Riley bent over the carrots and gave one an experimental tug. 'I've looked after you since you were just a babe,' she said. 'And even if I hadn't, those dark shadows under your eyes would tell me the story perfectly well.'
Clemency touched the soft, thin skin of her face and sighed. She took a sip of tea. 'How's our houseguest working out?' she asked and peered around the kitchen garden. 'Where is she?'
Riley lowered herself to her knees with a grunt and pulled the carrot from the ground in a shower of soil t
hat was rich with nutrients from the seaweed she spread over it each year, then inspected it and nodded in silent appreciation.
'She's gone to the shops for me,' Riley said. 'We're out of some necessaries, and I must say, I'm glad to not be walking up and down that hill myself.
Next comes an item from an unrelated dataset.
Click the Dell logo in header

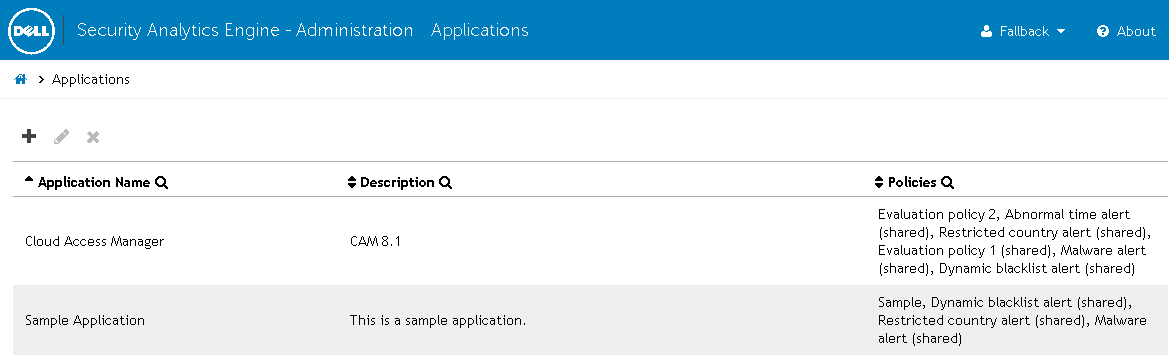[x=31, y=31]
It requires younger legs than mine these days, especially with the weather so warm.' She leaned forward to attack another carrot. 'I'm not getting any younger, you know.' She slid a sideways glance at Clemency as she shook the dirt from another carrot.
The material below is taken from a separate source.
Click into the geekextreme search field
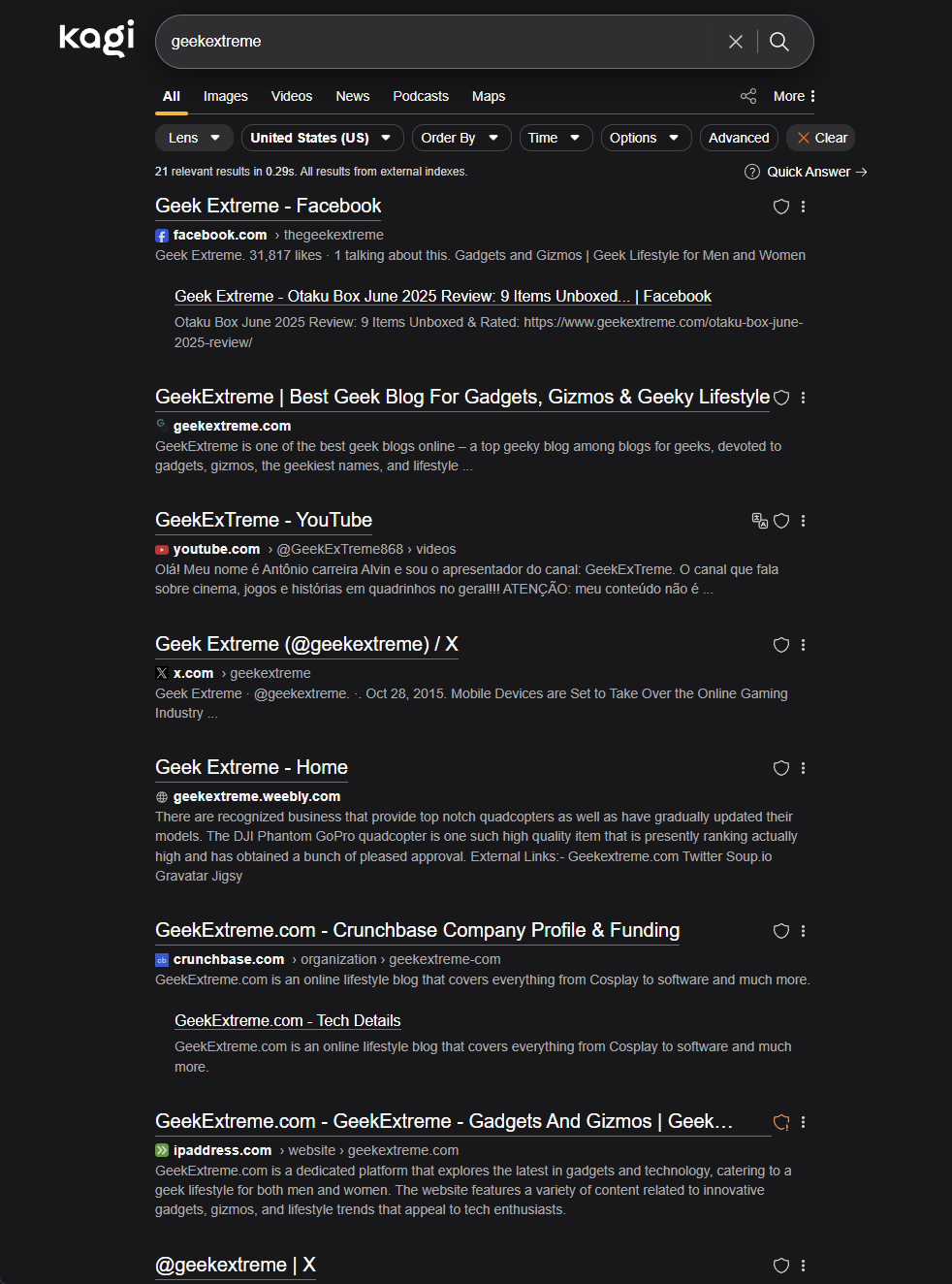Screen dimensions: 952x1284 point(436,42)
Clemency blew on her tea and eyed the housekeeper over the rim of her cup. 'Is Dot looking for a job then?' she asked, keeping her voice neutral. ‘It is Dot, isn’t it?’
'Yes, she likes to go by Dot or Dottie, and she's a hard worker. I don't think I've seen the place looking brighter in years.' Riley, whose Christian name was Amaranth, which was just too silly for words to her mind, and which did not lend itself to shortening, huffed a straying strand of grey hair from her face and tugged her straw hat lower. This summer was a sultry one, to say the least. She looked at Clemency out of the corner of her eye. 'I believe I've kept Dot too busy here to go traipsing out looking for work elsewhere.'
Clemency lowered the teacup and breathed deeply. The air smelled of the limes for which her father had named the property the rather romantic name Lime Grove, and the apples that were just coming ripe in the orchard next to the garden.
'I suppose you'll be wanting to put away all those apples, and the citrus,' she said, looking out at the trees with their branches heavy with ripening fruit.
'And the blackberries, and raspberries, and currents.' Riley finished plucking the carrots from the ground and moved onto pursing her lips at the lettuces. She shook her head. It was a good big carrot cake she wanted to make.